Pt-5%Rh DPHhs

Pt-5%Rh DPHhs is an advanced modification of the oxide dispersion hardened alloy Pt-5%Rh DPH. It has been developed primarily as a material for glass fiber bushings and other applications that require a struc tur al material with a very high level of stiffness at service temperature. A particularly interesting application is in the tip-plates of bushings. The good forming and welding characteristics make the material an ideal candidate for plates with both welded and pressed tips where it can be used to advantage as a substitute for the conventional alloys Pt-10%Rh and Pt-20%Rh.
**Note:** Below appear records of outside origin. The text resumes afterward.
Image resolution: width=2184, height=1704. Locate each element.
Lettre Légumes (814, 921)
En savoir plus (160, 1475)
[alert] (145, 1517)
The high creep strength is achieved largely as a result of a substantial increase in the quantity of dispersed oxide phase relative to the standard DPH materials. Pt-5%Rh DPHhs contains approximately 3 percent by volume of the oxide. This reduces the density of the alloy relative to Pt-5%Rh or Pt-5%Rh DPH and thus also reduces the weight of alloy required to make any given component. Precious metal weight reductions typically achieved are in the range of 2 – 3%.

In view of the high strength and stiffness, there are some restrictions on the dimensions of semi-finished products and parts that can be manufactured from Pt-5%Rh DPHhs. We will be pleased to discuss the use of this new material in your components.

Stress-rupture test: A specimen of the material is subjected to a defined stress and the time to rupture of the specimen is determined. The time to rupture is measured for each temperature on a large number of specimens at different stresses and plotted in the stress-rupture diagram.

Standard values are needed to permit the comparison of different materials. The table summarizes the results of tensile and stress-rupture tests. The stress-rupture strength is shown for a life of 10,000 h, i.e. almost 14 months. The creep strength corresponds to a creep rate of about 3% per year. The table includes a comparison with the approximate stress-rupture strength of the conventional alloy Pt-20%Rh.

During the stress-rupture test, the creep rate of each specimen is determined and plotted for each temperature as a function of the applied stress.